API geliştirme platformu Postman kullanıcıları arasında yaşanan yaygın yapılandırma hataları, on binlerce çalışma alanında hassas bilgilerin açığa çıkmasına neden oluyor. CloudSEK tarafından yapılan araştırmaya göre, bu yanlış yapılandırmalar üçüncü taraf API anahtarları, erişim belirteçleri ve yönetici kimlik bilgileri gibi kritik verilerin sızmasına yol açıyor.
Çalışma alanlarındaki riskler
Postman, API geliştirme sürecini kolaylaştırmak için tasarlanmış bir platform olarak yaygın bir şekilde kullanılıyor. Ancak, CloudSEK’in tespit ettiği 30.000’den fazla açık çalışma alanı, kullanıcıların yanlış yapılandırmaları nedeniyle güvenlik açıkları yaratıyor. Sızdırılan bilgiler arasında ödeme sistemleri API anahtarları, şirket içi sistemlere erişim bilgileri ve hassas belgeler yer alıyor. Bu tür hatalar, siber saldırganlar için büyük bir fırsat sağlıyor.
En çok etkilenen platformlar arasında GitHub, Slack ve Salesforce bulunuyor. Ayrıca, sağlık sektörü, finans hizmetleri ve spor giyim endüstrisi gibi farklı sektörler de bu veri sızıntılarından etkilenmiş durumda.

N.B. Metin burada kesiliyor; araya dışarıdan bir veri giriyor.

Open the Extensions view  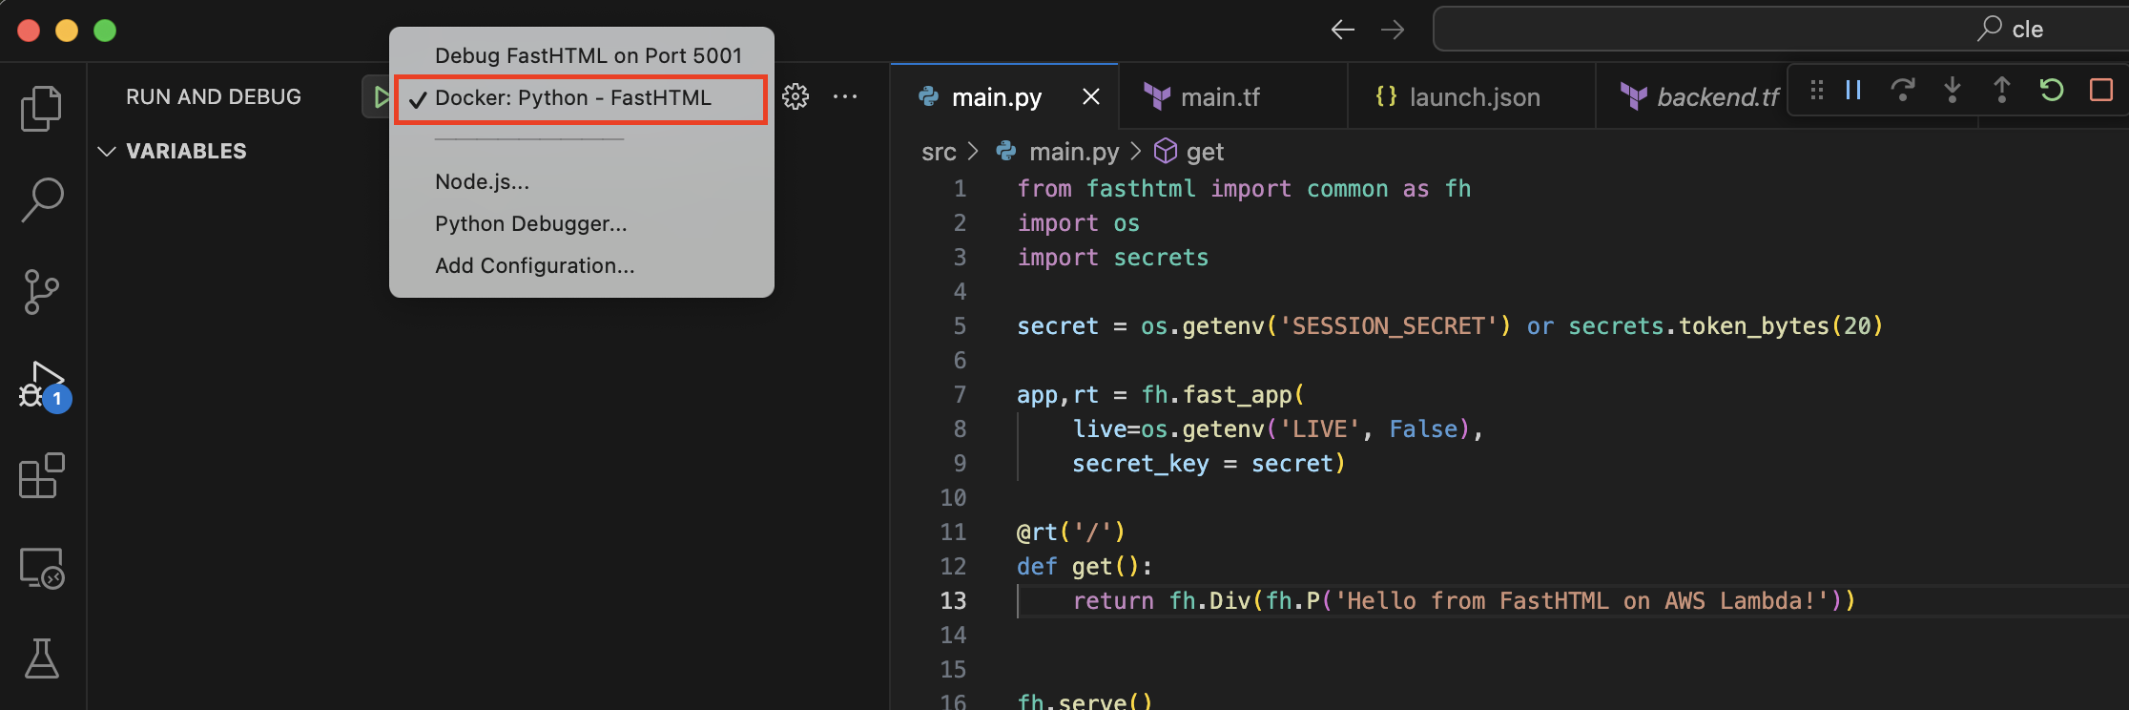[41, 475]
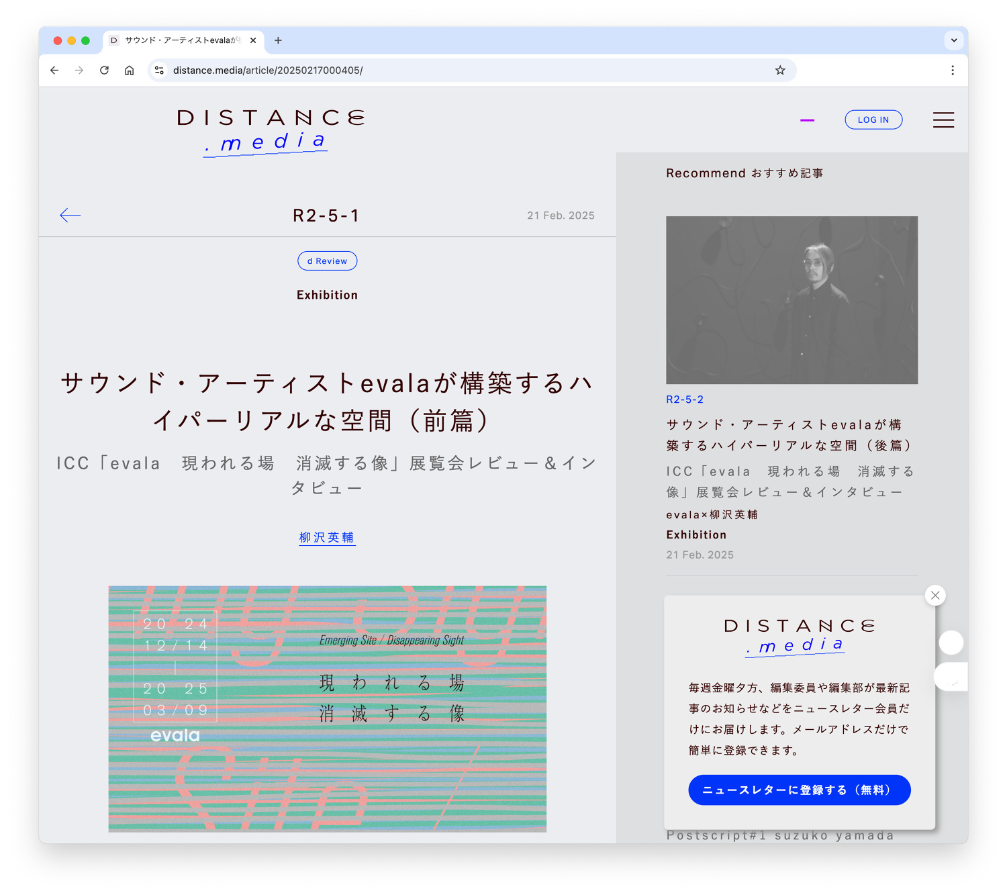Click the d Review category tag
This screenshot has width=1007, height=895.
[327, 261]
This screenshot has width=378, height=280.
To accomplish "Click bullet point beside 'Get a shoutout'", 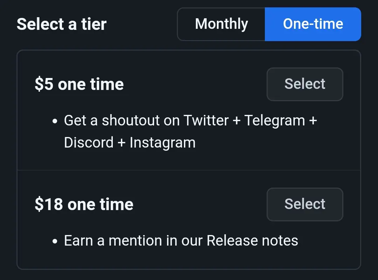I will (55, 121).

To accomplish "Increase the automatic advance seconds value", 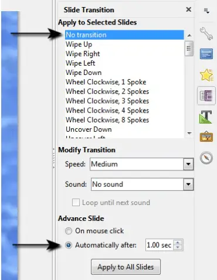I will [x=178, y=243].
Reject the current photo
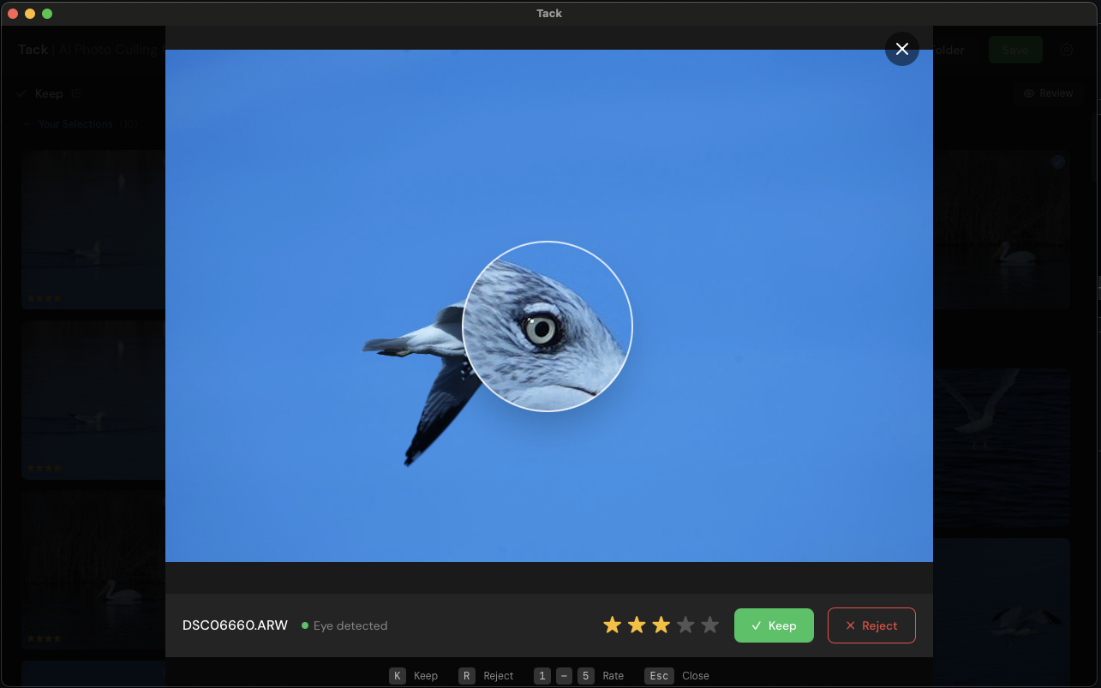1101x688 pixels. click(x=871, y=625)
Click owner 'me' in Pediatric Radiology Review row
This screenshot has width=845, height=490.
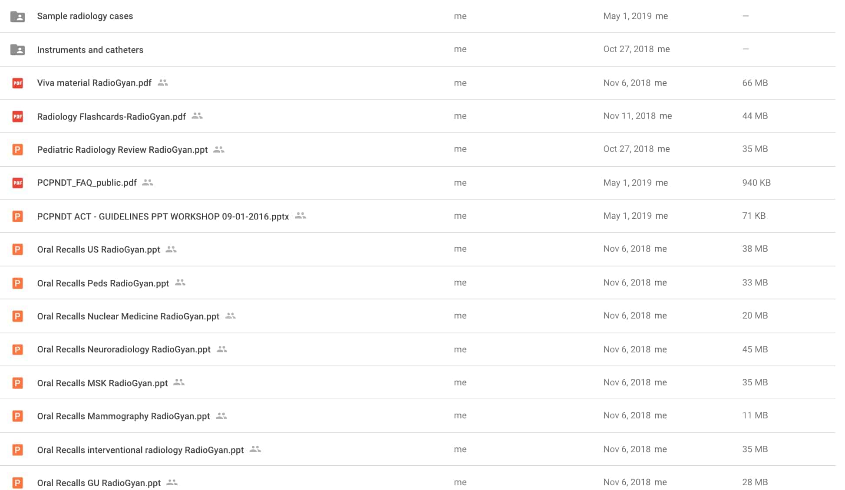point(460,149)
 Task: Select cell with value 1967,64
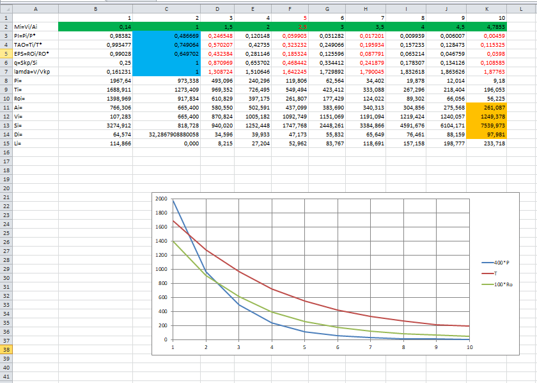coord(95,81)
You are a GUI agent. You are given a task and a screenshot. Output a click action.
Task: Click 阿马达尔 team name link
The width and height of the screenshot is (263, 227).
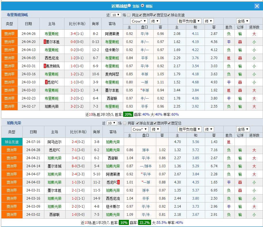[x=54, y=142]
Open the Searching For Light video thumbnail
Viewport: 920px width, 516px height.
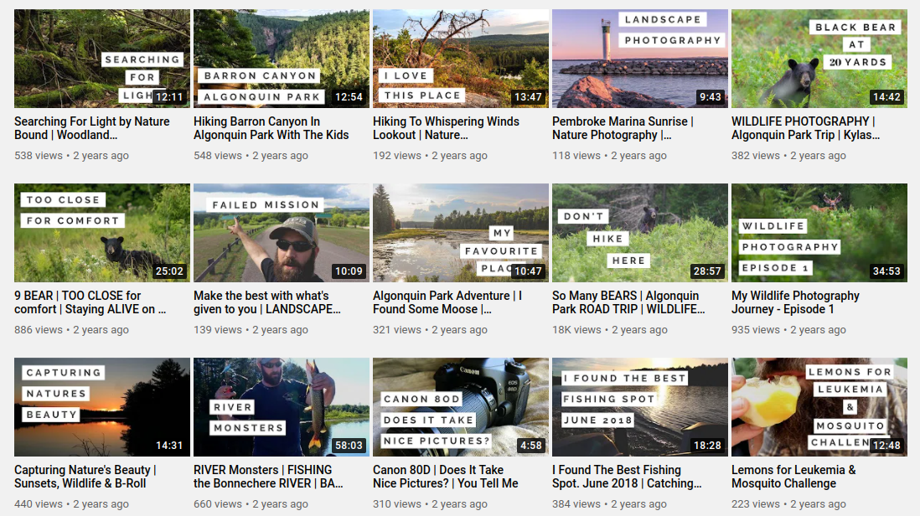point(102,59)
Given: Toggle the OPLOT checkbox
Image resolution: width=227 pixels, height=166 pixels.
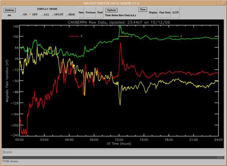Looking at the screenshot, I should [52, 14].
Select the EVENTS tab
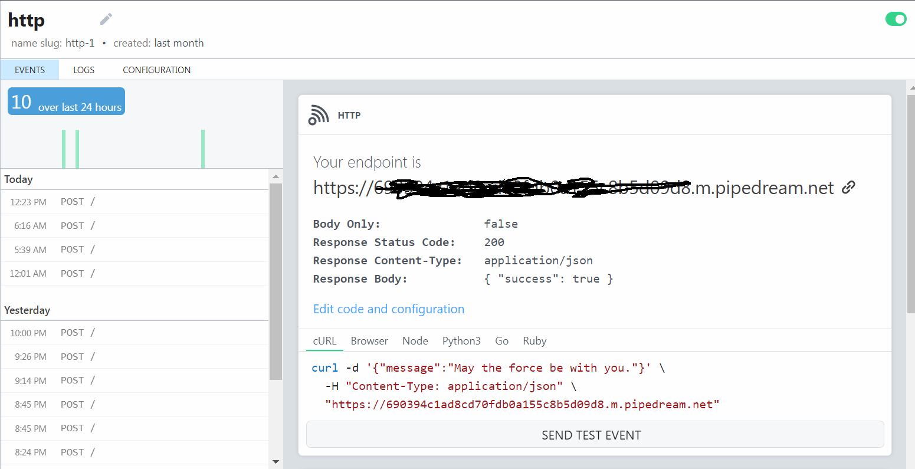 (x=29, y=70)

CloudSEK, sızıntıların çoğunu ilgili kuruluşlara rapor ettiğini ancak çoğunun nasıl yanıt verdiğini paylaşmadığını belirtiyor. Bununla birlikte, Postman, gizli verilerin ifşa edilmesini önlemek için bazı yeni güvenlik önlemleri aldı. Bunlar arasında proaktif gizli bilgi tespiti ve kullanıcıların hassas veriler içerdiğinde uyarılması yer alıyor.
Hatalı yapılandırmalar nedeniyle oluşan bu riskler, şirketlere hem mali hem de itibar kaybı yaşatabilir. Güçlü erişim kontrolleri, düzenli güvenlik denetimleri ve kullanıcı farkındalığı bu tür sorunların önlenmesinde kritik rol oynayacaktır.